What about 2017? Conventional wisdom would suggest a Trump win would be good for stocks, because they are, supposedly, more business-friendly than the Democrats. But, going back to 1900, investors have done a little better when a Democrat takes the White House, with the Dow Jones advancing almost nine percent annually versus roughly six percent when a Republican wins.
No matter how you look at it, it’s fair to say that the current U.S. presidential election and its impact on stock market gains will be anything but average. And whoever wins the U.S. presidential race will have a big impact on the stock market, taxes, immigration, healthcare, and federal regulations.

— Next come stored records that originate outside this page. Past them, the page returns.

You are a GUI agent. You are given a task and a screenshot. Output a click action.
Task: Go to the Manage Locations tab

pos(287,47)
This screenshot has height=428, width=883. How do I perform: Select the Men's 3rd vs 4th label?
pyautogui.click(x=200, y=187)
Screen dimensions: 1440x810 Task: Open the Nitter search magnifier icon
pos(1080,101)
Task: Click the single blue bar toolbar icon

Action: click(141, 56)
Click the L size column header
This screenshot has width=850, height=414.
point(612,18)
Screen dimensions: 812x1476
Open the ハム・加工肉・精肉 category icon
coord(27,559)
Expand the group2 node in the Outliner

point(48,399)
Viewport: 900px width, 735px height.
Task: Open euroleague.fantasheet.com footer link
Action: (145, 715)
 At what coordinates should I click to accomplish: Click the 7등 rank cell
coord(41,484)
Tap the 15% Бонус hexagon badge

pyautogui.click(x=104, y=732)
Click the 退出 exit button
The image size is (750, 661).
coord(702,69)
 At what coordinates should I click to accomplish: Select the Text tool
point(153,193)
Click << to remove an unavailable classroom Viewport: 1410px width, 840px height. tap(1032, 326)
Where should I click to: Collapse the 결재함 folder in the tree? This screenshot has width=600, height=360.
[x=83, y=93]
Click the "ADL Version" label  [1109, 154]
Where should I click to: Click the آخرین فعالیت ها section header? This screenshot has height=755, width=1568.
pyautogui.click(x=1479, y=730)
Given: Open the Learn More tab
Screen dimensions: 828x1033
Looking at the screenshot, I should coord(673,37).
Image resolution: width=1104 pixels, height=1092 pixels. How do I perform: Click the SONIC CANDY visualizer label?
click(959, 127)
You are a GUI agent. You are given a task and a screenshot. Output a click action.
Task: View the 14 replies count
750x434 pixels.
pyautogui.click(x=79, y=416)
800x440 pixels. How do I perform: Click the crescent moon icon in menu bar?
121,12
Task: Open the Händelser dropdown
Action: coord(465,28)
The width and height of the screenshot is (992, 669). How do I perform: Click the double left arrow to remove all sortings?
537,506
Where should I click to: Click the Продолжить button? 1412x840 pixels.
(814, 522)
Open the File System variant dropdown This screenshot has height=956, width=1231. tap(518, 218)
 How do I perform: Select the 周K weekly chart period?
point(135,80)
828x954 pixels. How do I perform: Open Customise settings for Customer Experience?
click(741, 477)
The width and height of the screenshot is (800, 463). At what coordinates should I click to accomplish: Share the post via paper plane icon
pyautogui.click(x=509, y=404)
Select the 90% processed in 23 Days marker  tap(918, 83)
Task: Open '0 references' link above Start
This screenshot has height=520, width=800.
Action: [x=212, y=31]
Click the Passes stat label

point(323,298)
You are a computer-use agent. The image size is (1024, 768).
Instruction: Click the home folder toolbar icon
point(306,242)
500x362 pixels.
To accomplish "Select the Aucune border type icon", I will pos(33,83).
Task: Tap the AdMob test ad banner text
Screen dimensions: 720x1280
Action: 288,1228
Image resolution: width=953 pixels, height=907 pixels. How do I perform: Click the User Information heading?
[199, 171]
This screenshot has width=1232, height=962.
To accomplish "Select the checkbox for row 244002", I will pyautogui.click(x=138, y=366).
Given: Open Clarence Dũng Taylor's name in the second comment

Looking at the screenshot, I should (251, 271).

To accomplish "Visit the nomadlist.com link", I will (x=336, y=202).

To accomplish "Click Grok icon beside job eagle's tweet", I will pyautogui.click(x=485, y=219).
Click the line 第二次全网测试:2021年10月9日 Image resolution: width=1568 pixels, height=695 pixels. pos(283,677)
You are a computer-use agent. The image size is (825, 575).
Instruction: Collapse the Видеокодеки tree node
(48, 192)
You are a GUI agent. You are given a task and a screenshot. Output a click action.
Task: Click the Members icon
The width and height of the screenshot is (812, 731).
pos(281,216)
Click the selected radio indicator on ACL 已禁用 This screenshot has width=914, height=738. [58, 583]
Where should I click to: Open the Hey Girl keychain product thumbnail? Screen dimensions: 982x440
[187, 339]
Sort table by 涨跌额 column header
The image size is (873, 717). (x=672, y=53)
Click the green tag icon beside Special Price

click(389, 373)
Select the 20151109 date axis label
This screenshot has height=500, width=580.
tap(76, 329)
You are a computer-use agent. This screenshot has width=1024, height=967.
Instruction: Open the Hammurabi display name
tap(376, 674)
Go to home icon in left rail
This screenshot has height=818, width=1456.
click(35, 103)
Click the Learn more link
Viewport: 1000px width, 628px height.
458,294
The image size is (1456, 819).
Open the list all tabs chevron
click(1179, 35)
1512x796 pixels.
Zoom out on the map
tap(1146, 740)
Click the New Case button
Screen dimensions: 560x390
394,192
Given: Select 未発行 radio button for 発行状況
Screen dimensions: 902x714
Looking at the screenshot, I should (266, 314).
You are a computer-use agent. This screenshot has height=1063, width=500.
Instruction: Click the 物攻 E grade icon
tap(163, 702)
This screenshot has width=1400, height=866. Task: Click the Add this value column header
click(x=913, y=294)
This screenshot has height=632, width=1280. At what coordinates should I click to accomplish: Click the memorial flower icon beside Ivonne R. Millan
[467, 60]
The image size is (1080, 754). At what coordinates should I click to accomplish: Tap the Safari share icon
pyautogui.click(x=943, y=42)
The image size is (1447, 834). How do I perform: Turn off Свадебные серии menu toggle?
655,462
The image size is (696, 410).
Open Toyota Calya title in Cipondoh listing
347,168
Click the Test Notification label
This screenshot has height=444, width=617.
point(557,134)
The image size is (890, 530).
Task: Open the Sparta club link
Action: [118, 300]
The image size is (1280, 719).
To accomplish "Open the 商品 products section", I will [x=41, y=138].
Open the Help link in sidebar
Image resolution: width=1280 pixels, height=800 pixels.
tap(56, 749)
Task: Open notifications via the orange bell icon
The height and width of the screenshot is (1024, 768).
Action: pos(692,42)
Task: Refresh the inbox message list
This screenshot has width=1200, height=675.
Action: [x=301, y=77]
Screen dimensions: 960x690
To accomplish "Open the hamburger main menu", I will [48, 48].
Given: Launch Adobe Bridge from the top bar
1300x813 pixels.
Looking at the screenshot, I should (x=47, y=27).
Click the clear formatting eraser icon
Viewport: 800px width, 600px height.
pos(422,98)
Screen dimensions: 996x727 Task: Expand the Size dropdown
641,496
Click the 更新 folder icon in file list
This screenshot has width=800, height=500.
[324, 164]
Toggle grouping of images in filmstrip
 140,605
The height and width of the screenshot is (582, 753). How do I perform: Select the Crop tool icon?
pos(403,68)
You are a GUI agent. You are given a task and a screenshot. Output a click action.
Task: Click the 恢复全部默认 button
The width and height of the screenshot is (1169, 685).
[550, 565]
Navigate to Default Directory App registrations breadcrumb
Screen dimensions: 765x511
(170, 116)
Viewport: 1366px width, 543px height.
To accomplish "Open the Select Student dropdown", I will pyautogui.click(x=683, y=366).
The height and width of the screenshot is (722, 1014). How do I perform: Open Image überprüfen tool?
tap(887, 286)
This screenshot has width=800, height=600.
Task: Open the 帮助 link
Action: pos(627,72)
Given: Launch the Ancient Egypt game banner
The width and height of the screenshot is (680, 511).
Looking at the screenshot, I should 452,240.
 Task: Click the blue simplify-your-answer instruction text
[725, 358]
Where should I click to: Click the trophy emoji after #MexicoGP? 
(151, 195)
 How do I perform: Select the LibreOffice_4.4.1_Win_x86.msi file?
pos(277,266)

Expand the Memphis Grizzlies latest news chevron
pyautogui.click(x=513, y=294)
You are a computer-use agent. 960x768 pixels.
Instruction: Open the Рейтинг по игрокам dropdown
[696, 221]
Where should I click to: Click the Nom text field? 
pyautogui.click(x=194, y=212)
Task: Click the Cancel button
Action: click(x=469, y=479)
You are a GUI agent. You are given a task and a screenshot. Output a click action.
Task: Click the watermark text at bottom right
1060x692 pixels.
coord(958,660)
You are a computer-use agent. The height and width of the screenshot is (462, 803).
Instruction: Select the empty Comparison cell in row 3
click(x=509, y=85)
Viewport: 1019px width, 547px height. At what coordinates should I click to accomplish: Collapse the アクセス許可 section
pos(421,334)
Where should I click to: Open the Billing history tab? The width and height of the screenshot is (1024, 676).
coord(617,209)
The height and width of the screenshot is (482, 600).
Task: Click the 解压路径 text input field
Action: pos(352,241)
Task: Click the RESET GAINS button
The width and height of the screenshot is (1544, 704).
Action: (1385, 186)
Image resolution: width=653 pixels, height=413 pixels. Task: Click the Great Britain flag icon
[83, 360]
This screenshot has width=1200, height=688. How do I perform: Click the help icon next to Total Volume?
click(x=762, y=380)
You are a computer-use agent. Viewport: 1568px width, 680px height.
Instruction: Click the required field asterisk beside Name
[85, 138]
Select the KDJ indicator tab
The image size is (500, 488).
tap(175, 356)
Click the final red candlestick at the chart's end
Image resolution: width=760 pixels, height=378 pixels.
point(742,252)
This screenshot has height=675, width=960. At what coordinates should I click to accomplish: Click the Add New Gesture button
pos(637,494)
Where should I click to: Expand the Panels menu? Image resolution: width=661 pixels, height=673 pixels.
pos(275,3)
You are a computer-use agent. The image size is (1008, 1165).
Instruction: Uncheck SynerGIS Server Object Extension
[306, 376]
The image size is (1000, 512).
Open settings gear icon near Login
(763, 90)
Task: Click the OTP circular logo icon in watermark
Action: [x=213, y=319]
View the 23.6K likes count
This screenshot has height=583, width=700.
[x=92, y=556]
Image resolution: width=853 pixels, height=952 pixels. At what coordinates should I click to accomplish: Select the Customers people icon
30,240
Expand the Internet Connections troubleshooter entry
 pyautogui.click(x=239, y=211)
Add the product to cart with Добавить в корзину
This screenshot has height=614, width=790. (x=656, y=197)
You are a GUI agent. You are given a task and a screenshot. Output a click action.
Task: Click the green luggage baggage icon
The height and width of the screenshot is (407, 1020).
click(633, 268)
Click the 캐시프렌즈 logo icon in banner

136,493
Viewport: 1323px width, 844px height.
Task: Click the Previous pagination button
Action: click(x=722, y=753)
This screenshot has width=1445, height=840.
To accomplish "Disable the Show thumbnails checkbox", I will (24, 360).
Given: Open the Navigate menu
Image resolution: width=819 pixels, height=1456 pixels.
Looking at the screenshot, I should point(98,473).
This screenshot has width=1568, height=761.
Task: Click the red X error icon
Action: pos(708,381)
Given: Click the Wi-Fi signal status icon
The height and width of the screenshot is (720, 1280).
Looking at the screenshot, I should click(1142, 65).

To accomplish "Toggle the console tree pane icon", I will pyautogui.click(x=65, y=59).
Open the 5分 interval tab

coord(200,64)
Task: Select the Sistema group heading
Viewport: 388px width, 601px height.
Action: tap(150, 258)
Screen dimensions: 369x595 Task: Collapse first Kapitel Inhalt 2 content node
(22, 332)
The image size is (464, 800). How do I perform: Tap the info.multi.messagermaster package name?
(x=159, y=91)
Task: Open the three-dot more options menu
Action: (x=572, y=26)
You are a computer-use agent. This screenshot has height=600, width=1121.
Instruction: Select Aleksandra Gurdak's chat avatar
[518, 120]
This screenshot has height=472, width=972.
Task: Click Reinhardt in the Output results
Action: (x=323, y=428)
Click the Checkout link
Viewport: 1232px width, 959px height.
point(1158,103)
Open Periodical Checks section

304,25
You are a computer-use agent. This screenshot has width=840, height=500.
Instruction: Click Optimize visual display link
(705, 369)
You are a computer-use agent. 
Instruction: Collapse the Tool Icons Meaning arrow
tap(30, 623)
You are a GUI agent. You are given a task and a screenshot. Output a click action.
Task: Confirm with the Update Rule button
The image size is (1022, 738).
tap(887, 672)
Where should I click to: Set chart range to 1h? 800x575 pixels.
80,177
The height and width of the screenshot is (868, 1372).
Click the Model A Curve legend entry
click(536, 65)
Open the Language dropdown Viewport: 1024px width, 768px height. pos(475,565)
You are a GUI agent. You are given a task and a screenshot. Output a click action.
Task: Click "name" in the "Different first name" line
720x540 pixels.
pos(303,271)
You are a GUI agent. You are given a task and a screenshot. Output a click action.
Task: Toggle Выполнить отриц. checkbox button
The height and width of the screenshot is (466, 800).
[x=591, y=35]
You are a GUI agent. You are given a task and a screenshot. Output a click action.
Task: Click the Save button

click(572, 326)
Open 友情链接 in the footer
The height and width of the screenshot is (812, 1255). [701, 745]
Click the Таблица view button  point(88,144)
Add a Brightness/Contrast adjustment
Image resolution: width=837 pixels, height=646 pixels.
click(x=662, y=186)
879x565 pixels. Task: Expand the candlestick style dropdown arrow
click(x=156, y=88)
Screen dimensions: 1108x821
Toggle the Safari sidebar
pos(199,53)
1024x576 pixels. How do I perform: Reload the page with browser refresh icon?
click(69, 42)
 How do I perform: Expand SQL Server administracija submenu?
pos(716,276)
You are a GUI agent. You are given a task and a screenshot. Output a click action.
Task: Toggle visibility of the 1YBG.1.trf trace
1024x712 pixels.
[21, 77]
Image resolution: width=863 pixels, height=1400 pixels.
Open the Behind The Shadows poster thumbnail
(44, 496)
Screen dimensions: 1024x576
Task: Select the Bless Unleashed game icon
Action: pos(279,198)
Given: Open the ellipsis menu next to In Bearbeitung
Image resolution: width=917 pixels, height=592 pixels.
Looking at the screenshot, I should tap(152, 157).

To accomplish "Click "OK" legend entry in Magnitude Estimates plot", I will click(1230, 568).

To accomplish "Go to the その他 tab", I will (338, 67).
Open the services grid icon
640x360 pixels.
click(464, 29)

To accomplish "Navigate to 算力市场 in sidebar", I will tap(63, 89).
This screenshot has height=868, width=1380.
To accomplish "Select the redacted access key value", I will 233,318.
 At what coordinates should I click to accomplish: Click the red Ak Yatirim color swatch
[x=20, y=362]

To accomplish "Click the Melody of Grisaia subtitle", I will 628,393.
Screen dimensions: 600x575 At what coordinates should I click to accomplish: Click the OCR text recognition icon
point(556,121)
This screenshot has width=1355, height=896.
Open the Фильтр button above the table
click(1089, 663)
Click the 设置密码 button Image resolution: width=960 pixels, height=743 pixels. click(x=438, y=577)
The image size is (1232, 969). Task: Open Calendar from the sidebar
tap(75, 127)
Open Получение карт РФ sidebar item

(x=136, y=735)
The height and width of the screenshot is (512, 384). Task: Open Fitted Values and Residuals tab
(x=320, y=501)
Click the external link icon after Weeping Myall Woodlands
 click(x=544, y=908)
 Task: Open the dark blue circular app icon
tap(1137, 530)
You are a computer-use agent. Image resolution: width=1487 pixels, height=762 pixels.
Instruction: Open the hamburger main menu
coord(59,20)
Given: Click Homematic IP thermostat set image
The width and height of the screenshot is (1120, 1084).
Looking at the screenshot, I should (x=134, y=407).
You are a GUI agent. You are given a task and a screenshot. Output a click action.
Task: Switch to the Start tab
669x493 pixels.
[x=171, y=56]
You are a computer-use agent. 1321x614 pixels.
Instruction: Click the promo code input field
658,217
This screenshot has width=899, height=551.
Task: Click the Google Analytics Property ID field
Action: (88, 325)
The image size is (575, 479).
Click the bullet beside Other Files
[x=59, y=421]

How a Trump or Clinton Presidency Could Impact Portfolios
There has already been some nervous volatility in the run up to the November elections, due to concerns about Donald Trump, who is a Washington outsider and whose political leadership is a bit of a wild card.
At the same time, Trump’s business-friendly policies would lead to lower corporate tax rates, which could help boost investments and the stock market. That could face headwinds, though, thanks to his protectionist trade policy views and dislike for agreements like NAFTA. All of which could negatively impact the U.S. economy and equity markets.
Hillary Clinton, on the other hand, will most likely keep the status quo and follow the current Obama administration. Will that be good for stocks in 2017? Clinton is not opposed to increasing corporate taxes and tighter financial regulations—both of which could stunt growth, investment, and stocks.
Donald Trump is not a fan of the U.S. Federal Reserve or Janet Yellen. He has repeatedly said that artificially low interest rates are behind the stock market bubble and are in place to help Obama economic policies. Should Trump win the presidential election, chances are good he’ll push for higher interest rates, which would lead to a stronger U.S. dollar. On the other hand, higher rates could put the bull market in jeopardy.
Hillary Clinton on the other hand would most likely keep interest rates lower. Any future rate hikes would be small and measured. This could lead to the greenback losing strength against other major and even some emerging currencies.
Gold and the U.S. dollar are negatively correlated. For starters, gold is priced in U.S. dollars; if the dollar is strong then gold prices will fall. As a hedge against economic uncertainty, a strong dollar also points to a strong U.S. economy, higher interest rates, and lower gold prices.
High gold prices suggest the U.S. economy is not doing as well, and interest rates will remain low.
A Trump presidency has the potential for higher interest rates and a stronger U.S. dollar, which would put pressure on gold prices. A Clinton administration would foster a longer low-interest rate horizon, which would be bullish for gold prices.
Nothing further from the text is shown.